### [Text segment]
OSHA AND ELECTRICAL SAFETY

April 1, 2019 / OSHA

In any OSHA inspection, the inspector will always check out your basic safety on electrical hazards. There are three reasons why OSHA will always pay attention to electrical safety during inspections AND why any electrical citations will always be considered a serious violation and carry a fine.

  • Electrical shock can be fatal. According to OSHA, about five workers are electrocuted each week.
  • Electrical fires burn fast. A study by the U.S. Fire Administration found electrical malfunction was the leading cause of 4,065 fires in medical facilities in a two-year period.
  • 12% of all deaths to young workers are from electrical hazards according to OSHA.

When they inspect a healthcare facility OSHA will focus on these electrical safety issues:

  • Water hazards
  • Exposed wires
  • Accident hazards
  • Emergency response problems

WATER HAZARDS:

Any outlet at or near enough water to be splashed or flooded must be GFCI protected.  This includes all outlets in a bathroom, all outside outlets exposed to the elements including the roof and any outlets near sinks or other water sources like eyewash stations, fountains, dental water lines, etc.

EXPOSED WIRES

Exposed wires are an accident waiting to happen.  Look around your facility.  If you have broken or missing faceplates replace them immediately.  Be sure to check for these after any construction work as they are easily broken or forgotten.  It’s a good idea to keep a couple in your supplies.  Holes in walls or ceilings can often contain hot wires. Frayed cords or cords that have been altered to take them from 3-prong to 2-prong connections are big causes of fires. Breaker boxes with open areas are especially dangerous as a fire and touch hazard.

ACCIDENT HAZARDS

Overloaded outlets, power strips, and extension cords are a leading cause of fires. Dangling cords, especially above water sources can result in damaging and fatal electrical shock.

Household appliances like space heaters, fans, vacuums, microwaves, heating pads and lamps in the workplace must be verified as safe to use with a tag from a national testing laboratory. They must also be in good working order with no loose or frayed cords.

### [Instructions]
• a. Summarize the OSHA electrical safety article in two sentences.
• b. Translate this sentence from the OSHA electrical safety article into Spanish: "Holes in walls or ceilings can often contain hot wires."
• c. Resume the OSHA electrical safety article after its last sentence, keeping the same tone and section format.

### [Input data]

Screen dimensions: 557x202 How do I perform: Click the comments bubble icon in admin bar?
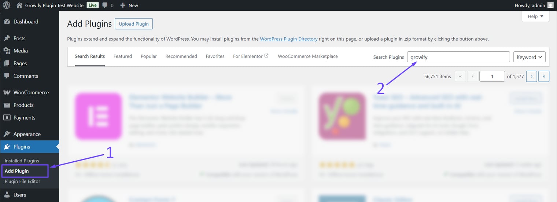click(x=105, y=5)
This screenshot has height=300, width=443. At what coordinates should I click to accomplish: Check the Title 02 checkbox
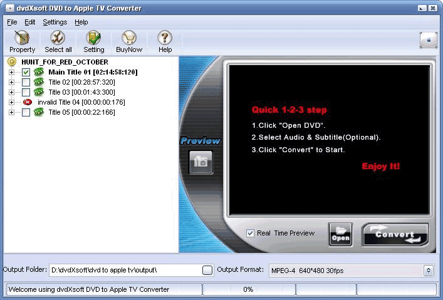tap(26, 82)
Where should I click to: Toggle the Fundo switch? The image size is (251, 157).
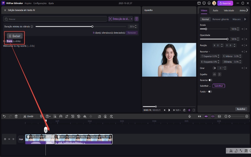[210, 92]
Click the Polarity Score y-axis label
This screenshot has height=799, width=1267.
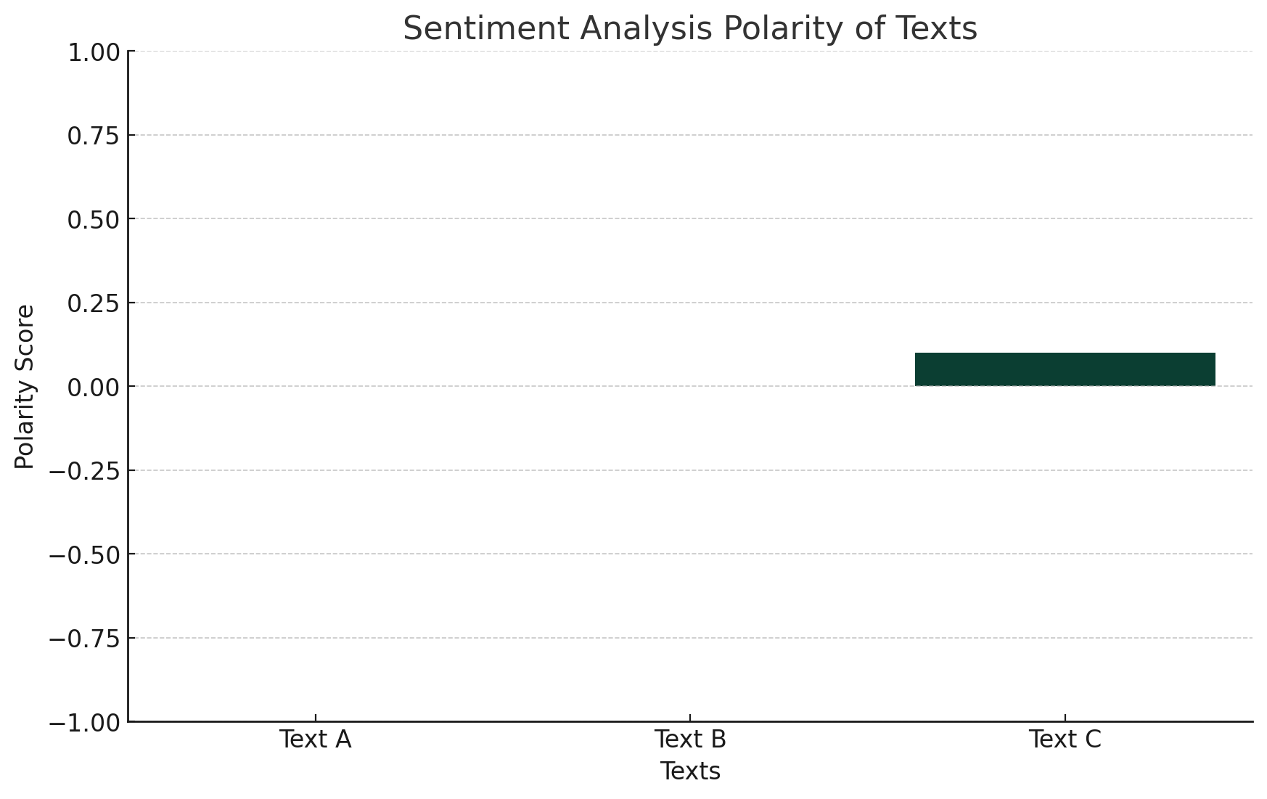[x=25, y=387]
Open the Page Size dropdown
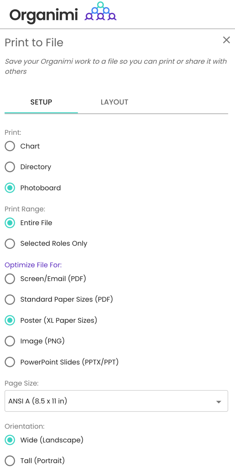The image size is (235, 475). (116, 401)
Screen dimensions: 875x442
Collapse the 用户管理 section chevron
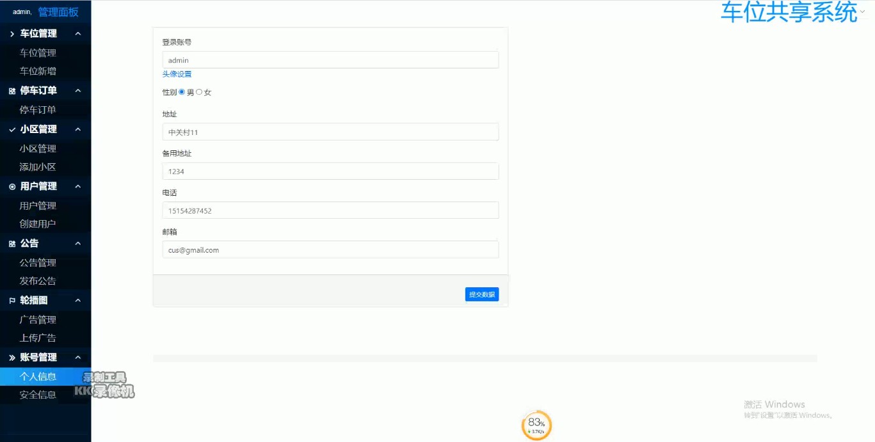pyautogui.click(x=78, y=186)
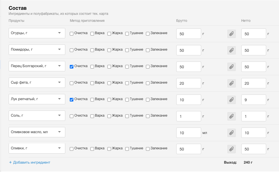This screenshot has height=172, width=279.
Task: Click the paperclip icon in the Огурцы row
Action: [231, 34]
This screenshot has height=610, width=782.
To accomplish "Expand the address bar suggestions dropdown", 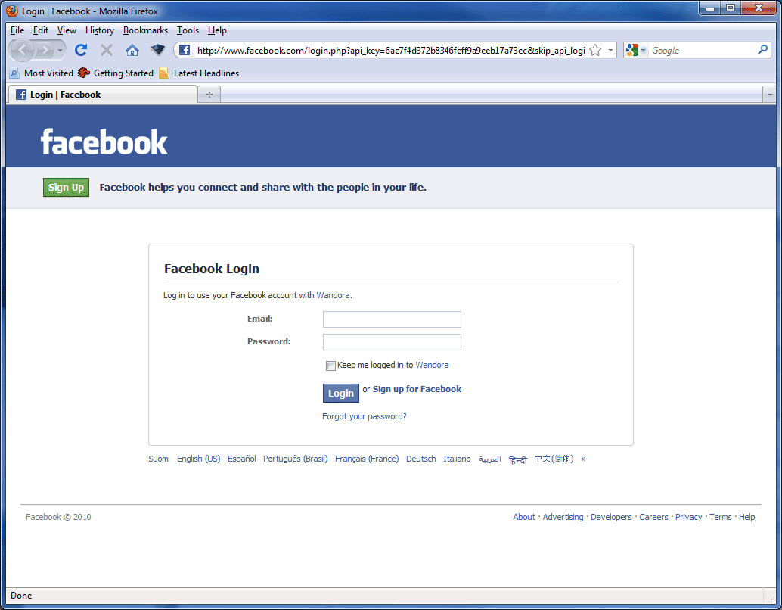I will pos(610,50).
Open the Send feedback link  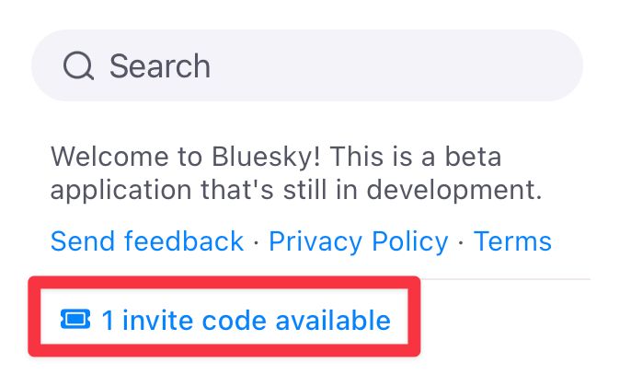tap(147, 241)
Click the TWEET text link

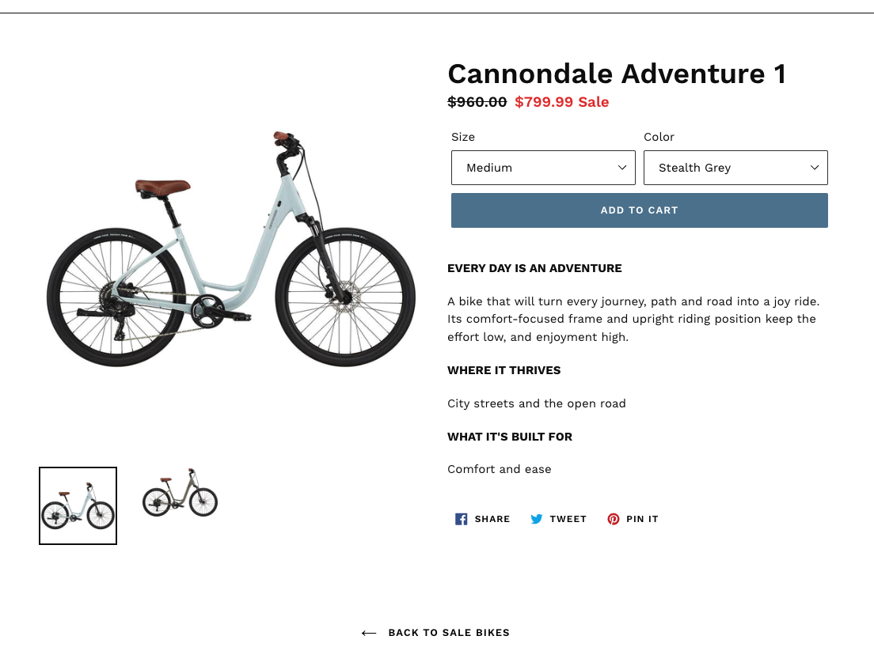click(x=568, y=519)
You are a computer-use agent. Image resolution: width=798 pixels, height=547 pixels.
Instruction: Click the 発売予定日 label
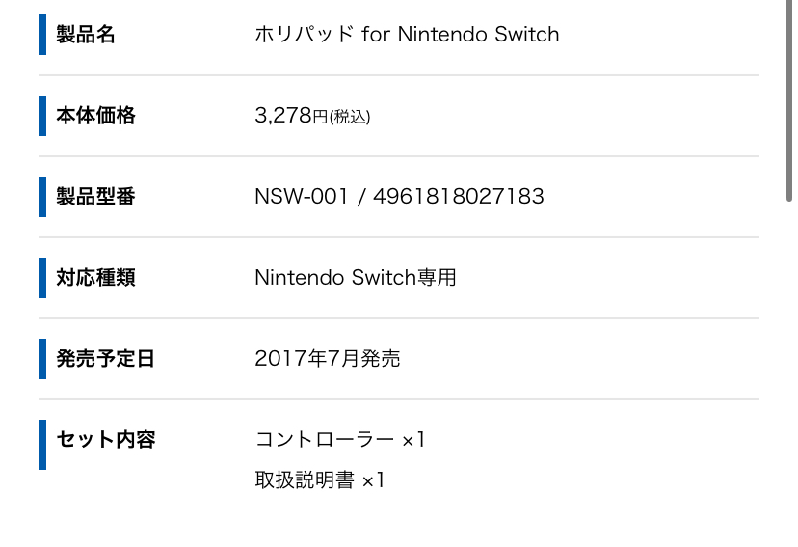click(105, 359)
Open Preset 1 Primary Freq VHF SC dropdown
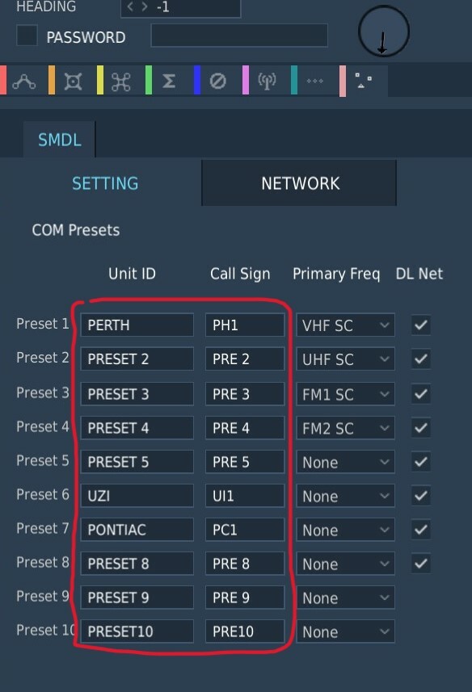Screen dimensions: 472x692 pos(345,325)
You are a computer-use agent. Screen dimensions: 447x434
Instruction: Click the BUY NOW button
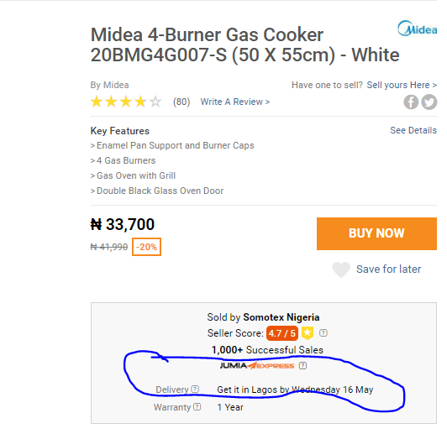[376, 233]
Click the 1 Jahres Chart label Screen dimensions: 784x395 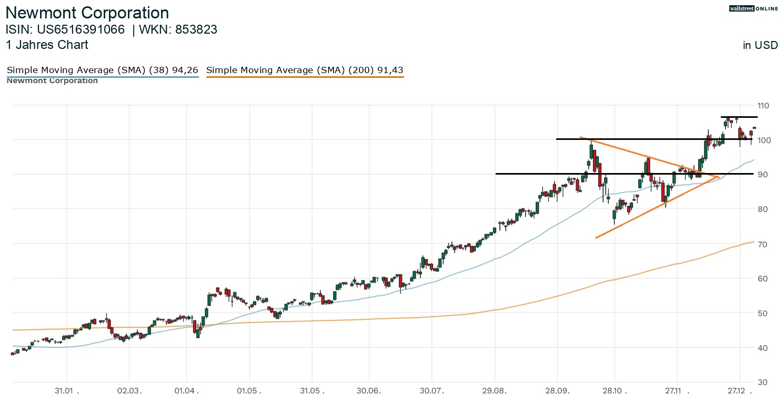click(x=47, y=45)
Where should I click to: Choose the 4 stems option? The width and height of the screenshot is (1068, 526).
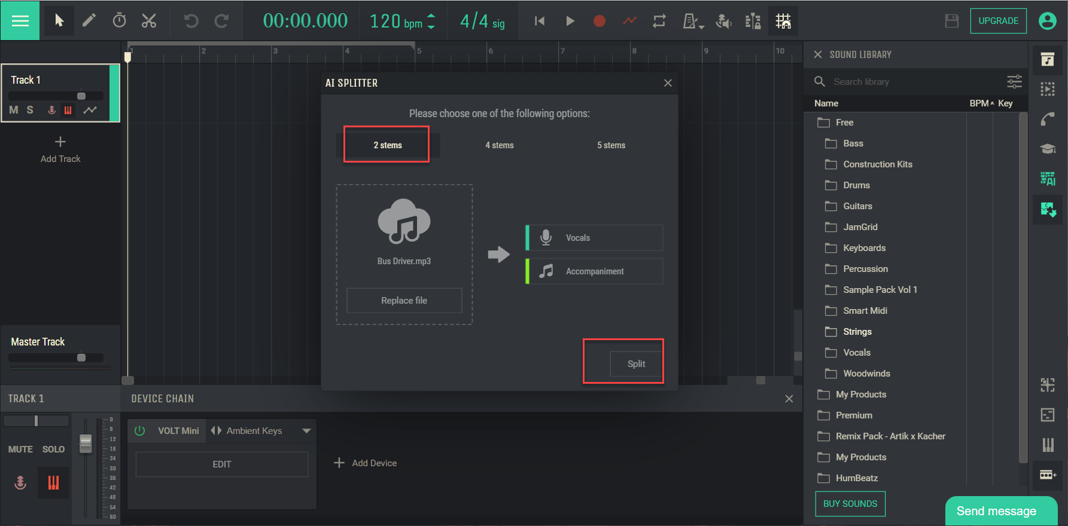click(499, 145)
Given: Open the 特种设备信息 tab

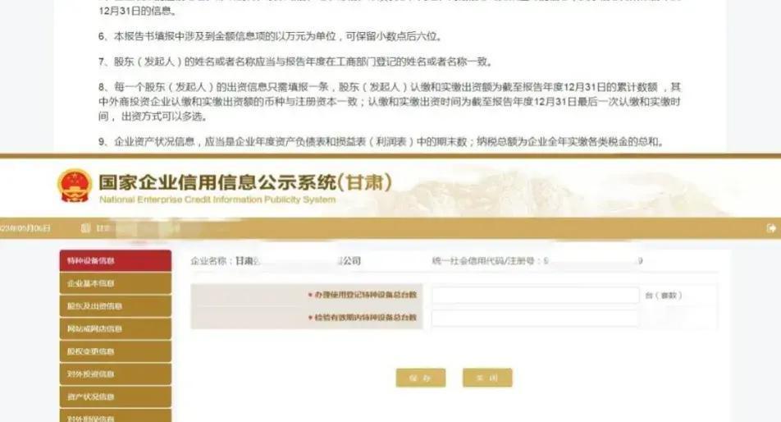Looking at the screenshot, I should click(116, 260).
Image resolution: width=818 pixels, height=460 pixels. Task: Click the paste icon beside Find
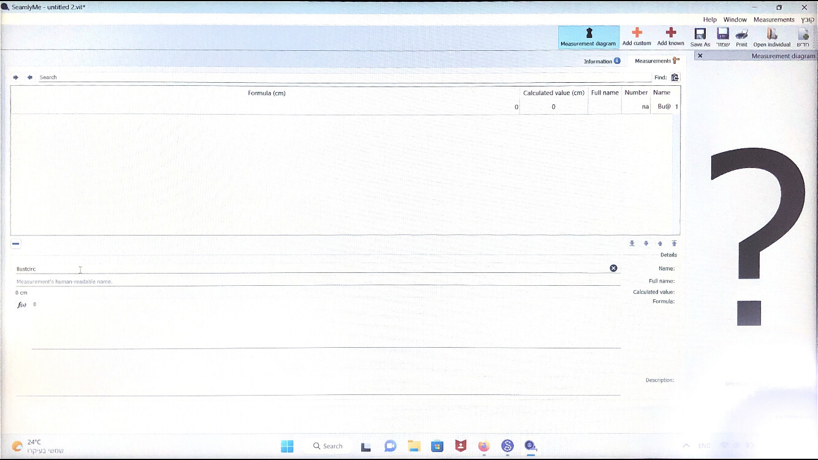click(x=675, y=77)
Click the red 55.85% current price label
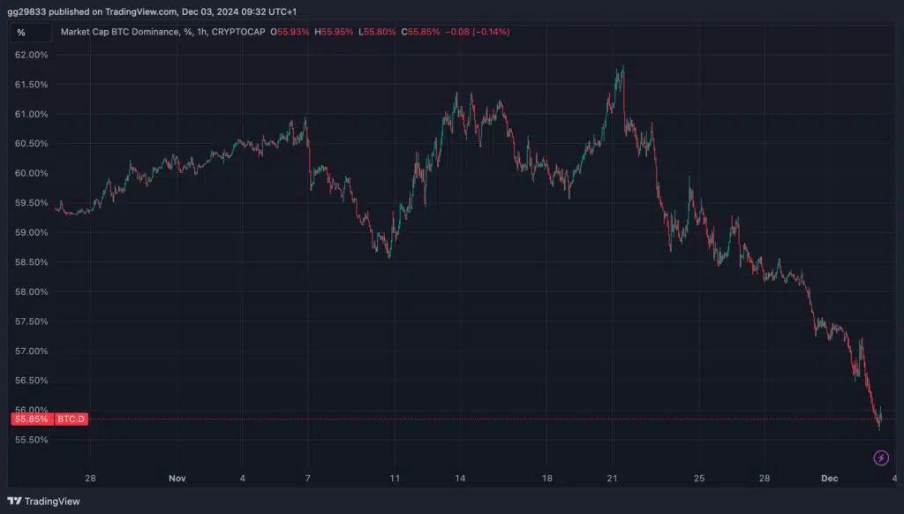The image size is (904, 514). [x=32, y=419]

### [Results in order]
• a. OSHA always checks electrical safety during inspections, and any electrical citation counts as a serious violation with a fine, because shock can be fatal, electrical fires burn fast, and electrical hazards cause 12% of deaths among young workers. In healthcare facilities, inspectors focus on water hazards, exposed wires, accident hazards, and emergency response problems, such as outlets near water without GFCI protection, broken faceplates, frayed cords, overloaded outlets, and household appliances that lack a safety tag from a national testing laboratory.

• b. Los agujeros en las paredes o en los techos a menudo pueden contener cables con corriente.

• c.
And don’t forget the obvious.  When running a cord in your office don’t create a situation where someone can tip and fall.

EMERGENCY RESPONSE PROBLEMS

Your practice needs to have things in place that will allow you to respond quickly in case of shock or electrical fire.

You must have immediate and on-site access to the breaker box to shut down power. Power should be cut off immediately in case of an electrical fire. The fire will follow the wiring quickly and cannot be stopped by water. Having access to the breaker box presents a challenge in multi-office buildings. Someone should always be in the building who can access at least a main breaker switch.

All switches in a breaker box must be labeled even if the label is “Not In Use.” Be sure the trained professionals who do electrical work at your practice check this at the end of any job.

Exit lights and any other existing safety systems like sprinklers must be tested monthly and any problems promptly repaired.

Exit lights must be used unless the building is old enough that they were never wired for exit lights. In that case, you can use exit signs that are made of materials that will make them visible in an emergency.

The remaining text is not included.